1. Who was Horatio Alger?

2. What has he written?

3. What Alger organizations have sites on the Net?

4. What pseudonyms did Alger use?

5. Why is there so little accurate information about Alger?

6. Why is there so much disinformation about Alger?

7. What Alger novels are available on the Net?

8. What movies been made from his books?

9. What are some good Alger biographies?  Some bad ones?

10. What is the relationship between Horatio Alger stories and the

subsequent The Rover Boys, Tom Swift, Hardy Boys, and Nancy Drew Series?

11. What is the formula for an Horatio Alger story?

12. What libraries / museums have Horatio Alger archives?

13. What does the Horatio Alger "Strive and Succeed" philosophy consist

of?  Are there contemporary versions of it?

14. What were the major milestones in Alger's life?

15. How did Horatio Alger, Jr. come to leave the ministry?

16. What authors have updated or parodied the Horatio Alger formula story?

17. What is the Horatio Alger Society?

18. Did any of Alger’s juvenile novels have female protagonists?



|                        And Now: The Answers!                         |



1. Who was Horatio Alger?


Horatio Alger, Jr. was an American author (1832-1899).  Alger produced the

one of the first boys' adventure series.  Alger published over 118 novels in

book form.  Another 280 novels were produced in magazines along with more

than five hundred short stories.  His young heroes succeed through a mixture

of pluck and luck.  They are lucky, in part, because they deserve to be lucky.

## DIRECTIVE 1
According to the Horatio Alger FAQ, how many novels did Alger publish in book form?
## DIRECTIVE 2
Output the part of the Horatio Alger FAQ that opens with the words containing "16. What authors" and closes with "have female protagonists?".
The material after the Horatio Alger FAQ is separate from it.

## GIVEN MATERIAL
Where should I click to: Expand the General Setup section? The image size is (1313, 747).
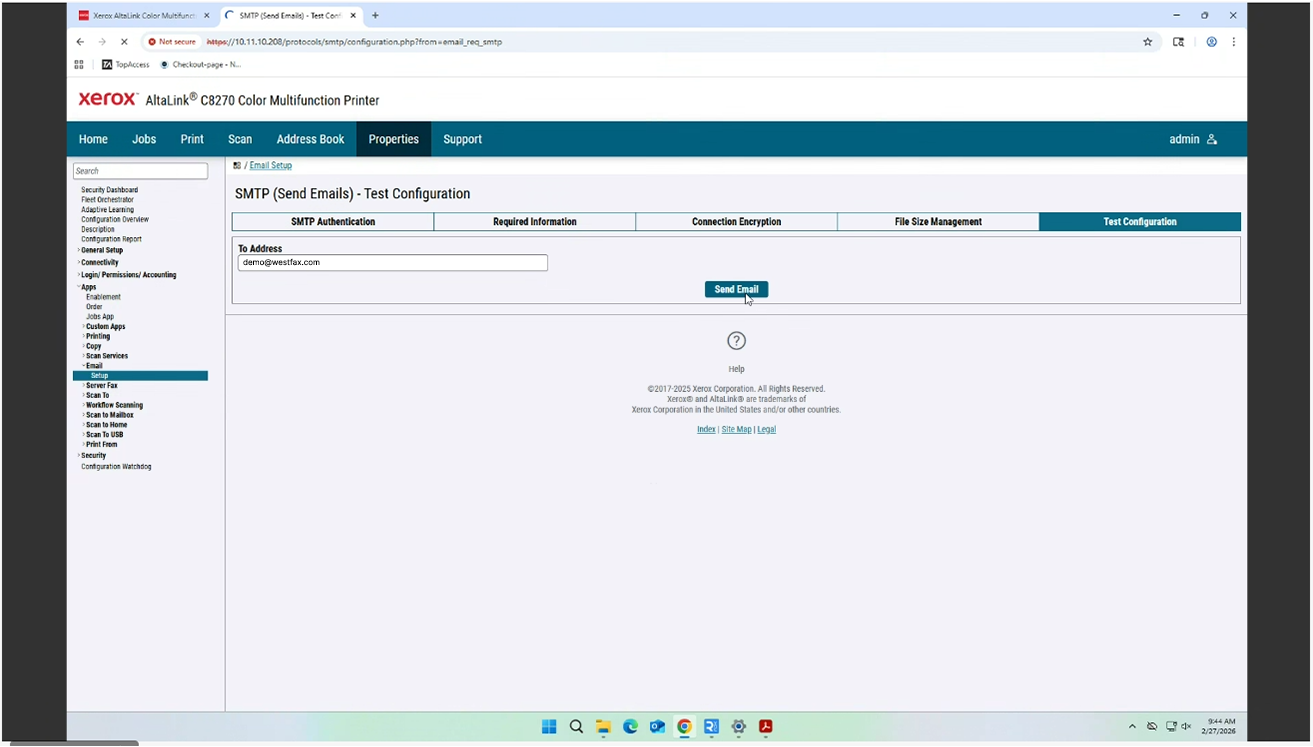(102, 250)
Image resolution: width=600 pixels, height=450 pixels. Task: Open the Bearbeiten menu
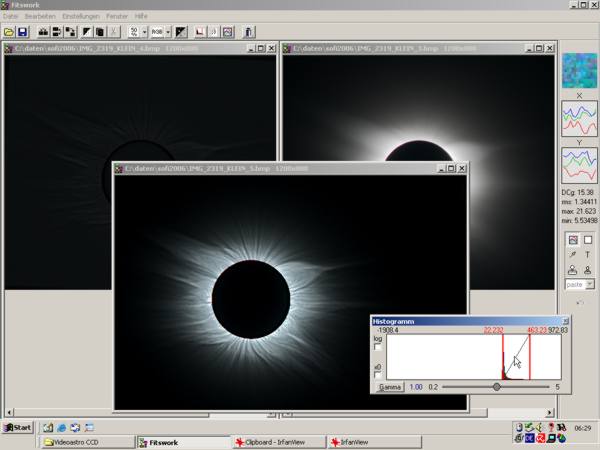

## RESPONSE 1
Over 118 novels.

## RESPONSE 2
16. What authors have updated or parodied the Horatio Alger formula story?

17. What is the Horatio Alger Society?

18. Did any of Alger’s juvenile novels have female protagonists?